▶ Supplied material:
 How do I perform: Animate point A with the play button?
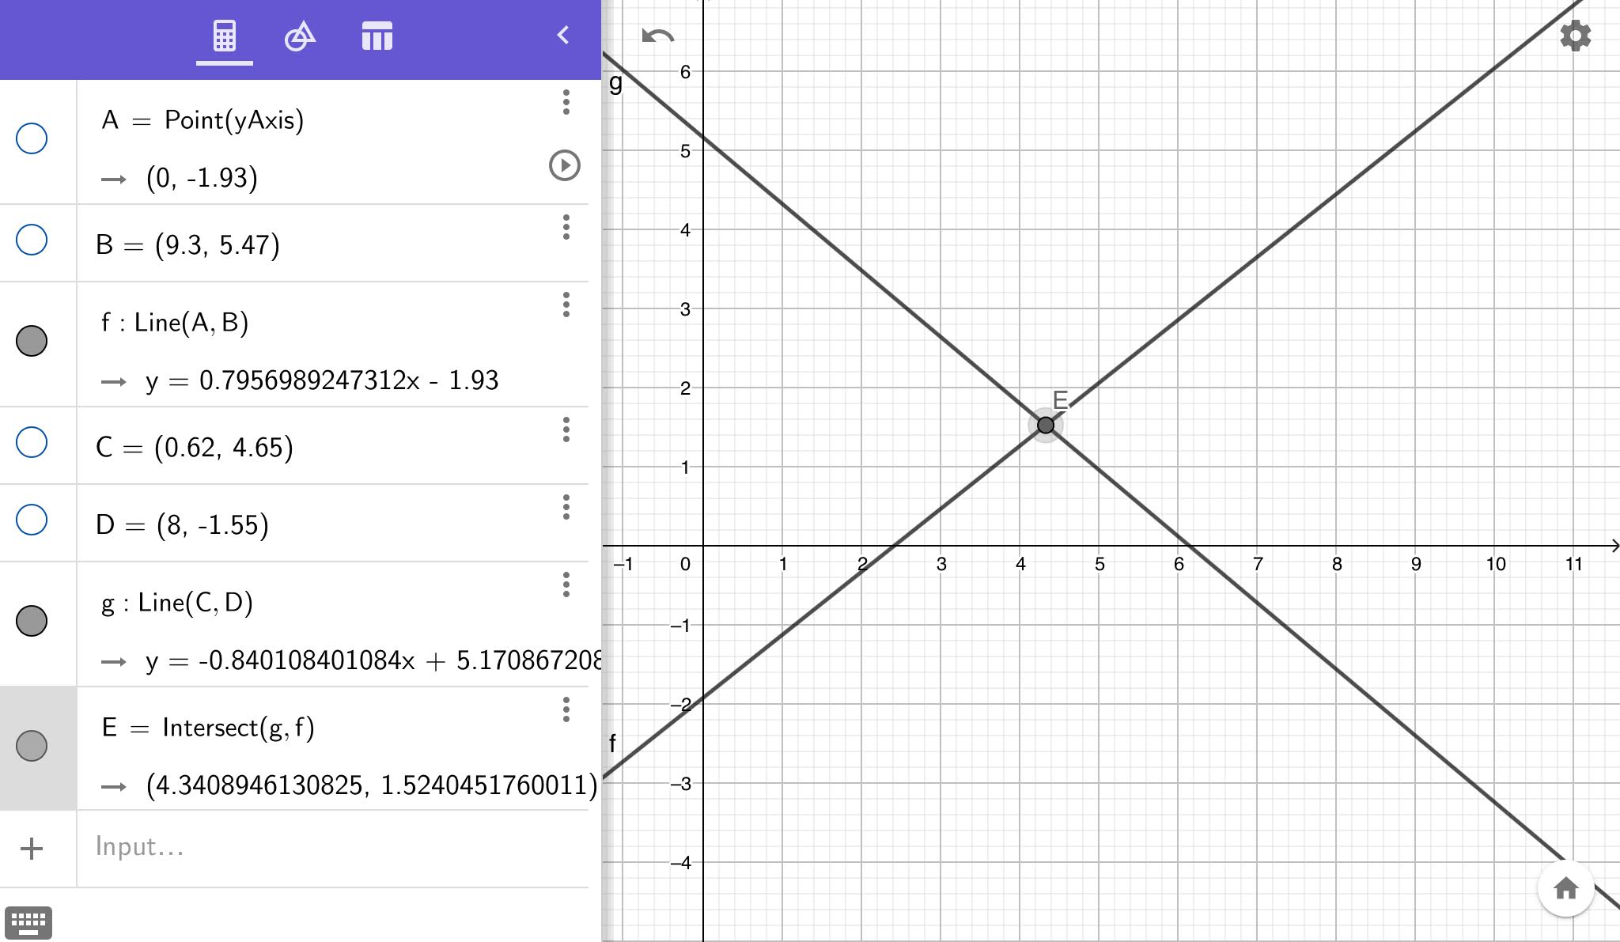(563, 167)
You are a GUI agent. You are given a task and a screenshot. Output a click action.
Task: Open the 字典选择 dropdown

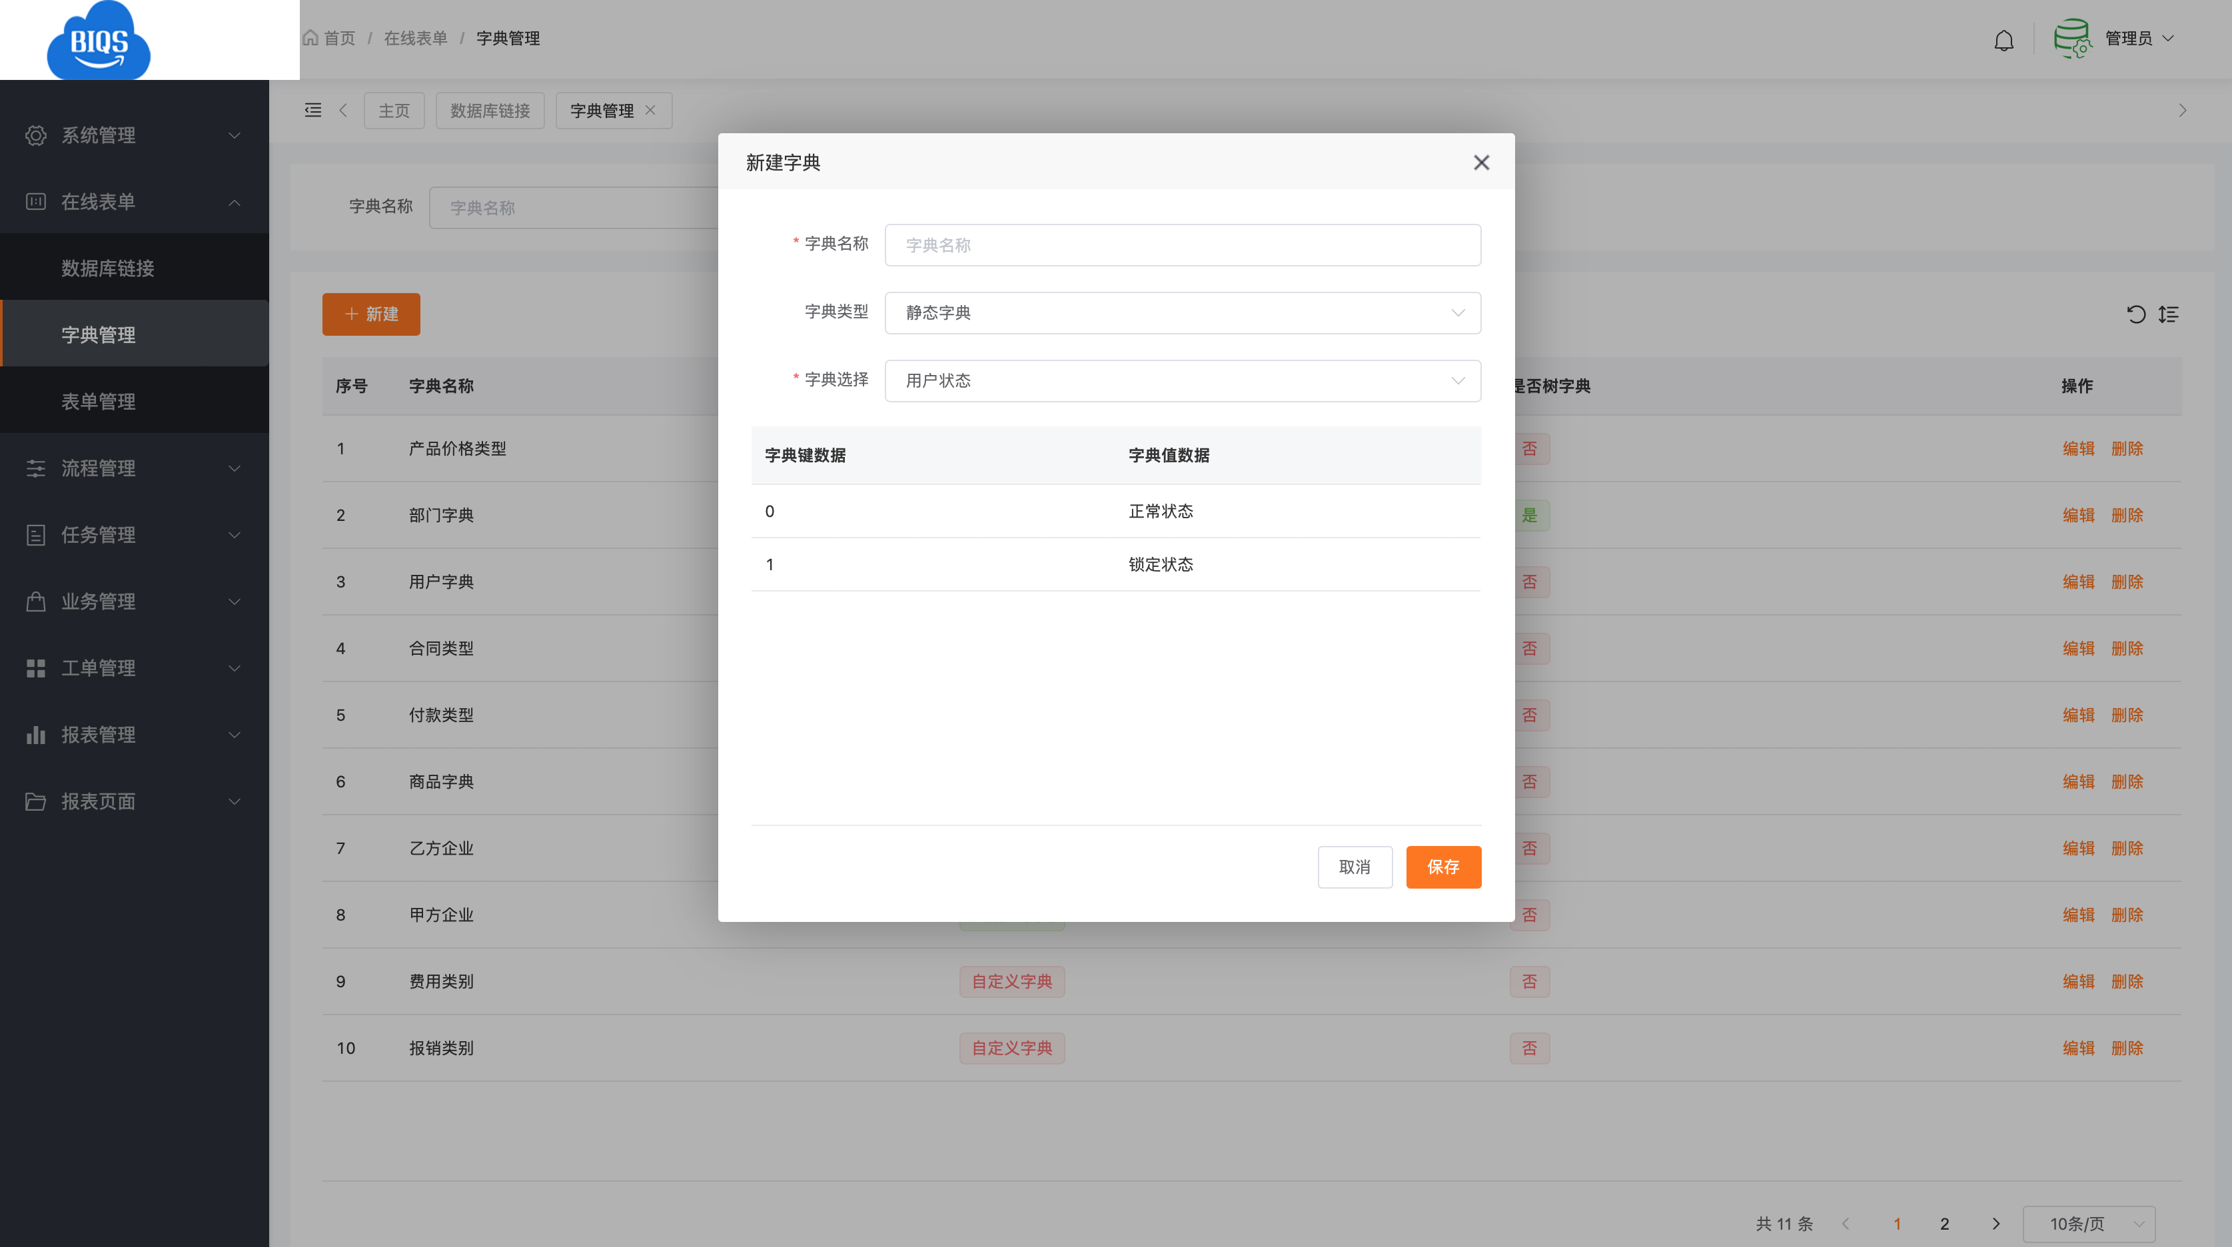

--

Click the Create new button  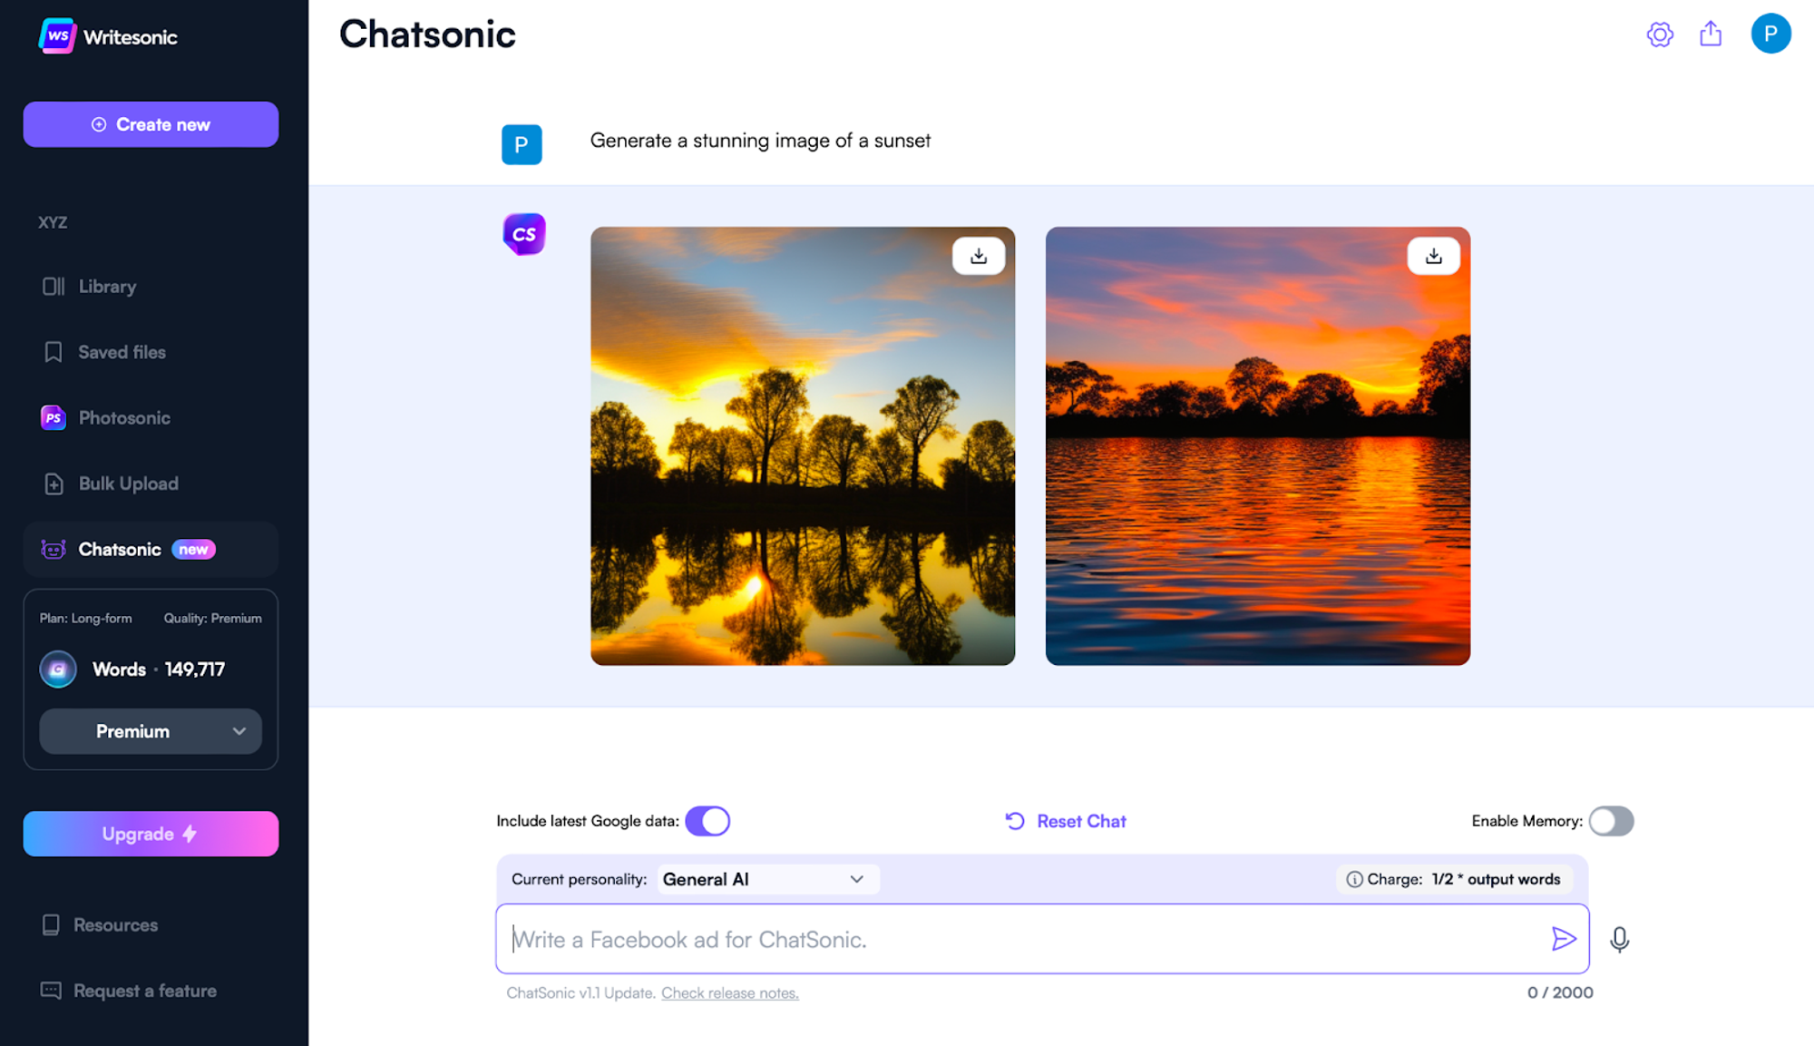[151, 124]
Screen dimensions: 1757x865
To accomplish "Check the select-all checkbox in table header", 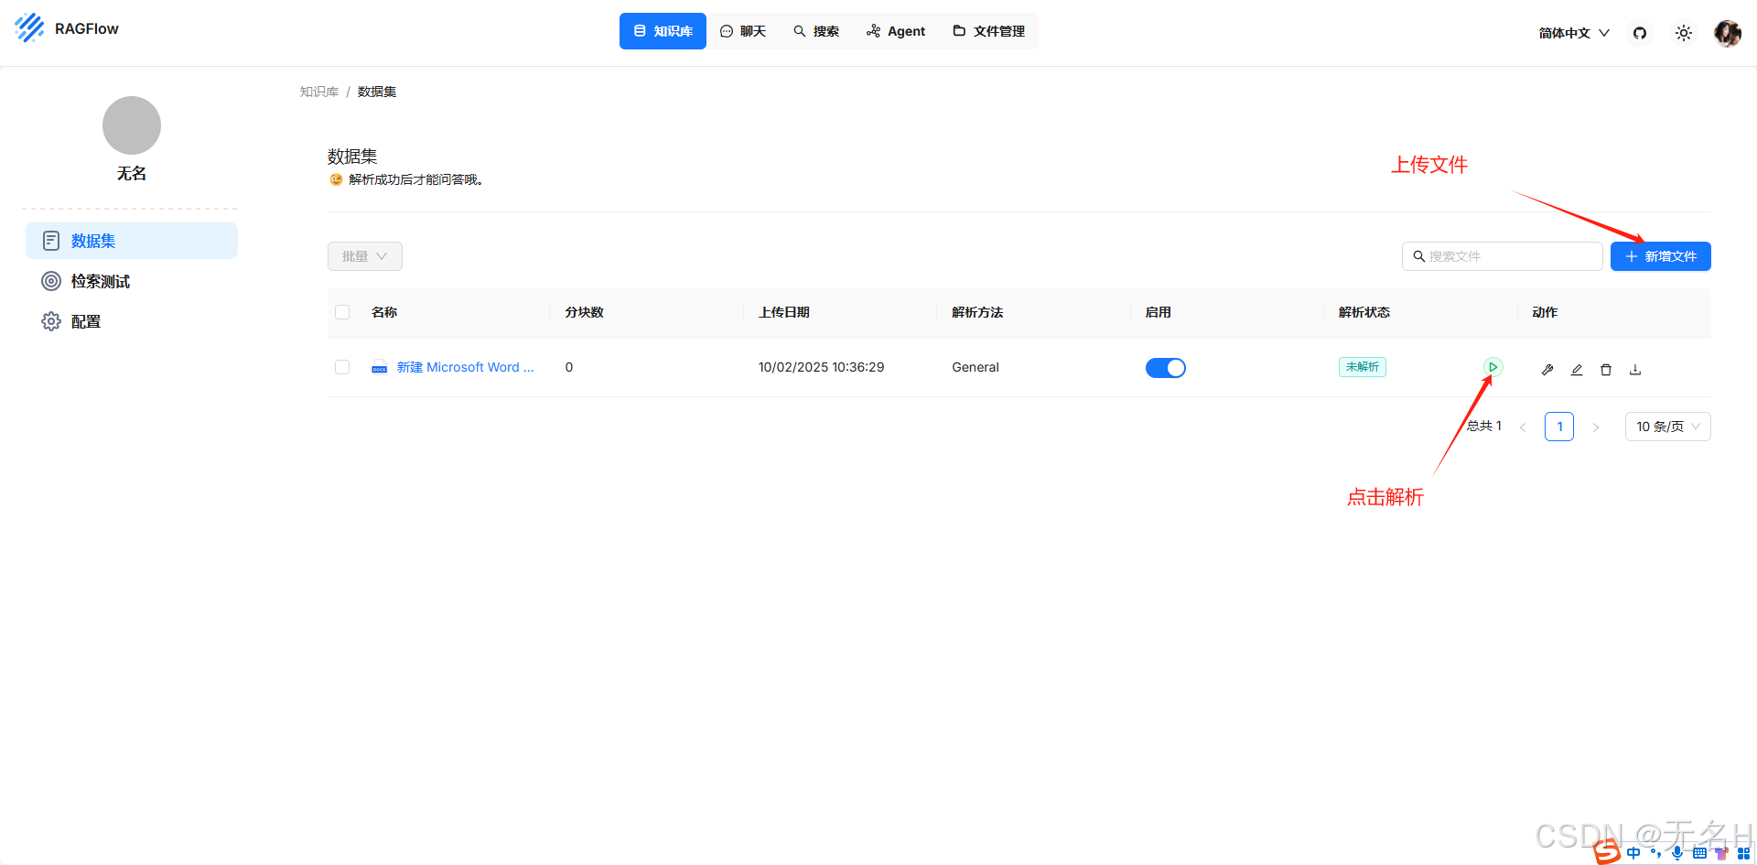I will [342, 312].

▶ Task requirements: Would you please reproduce the entries above, starting at the line with "How do I perform: Animate" and stopping after the line with "Task: Open the 字典选择 dropdown"? Omit any pictures.

▶ Answer to this task:
 How do I perform: Animate point A with the play button?
(563, 167)
You are a GUI agent. You are given a task and a screenshot. Output a click action.
Task: Open the 字典选择 dropdown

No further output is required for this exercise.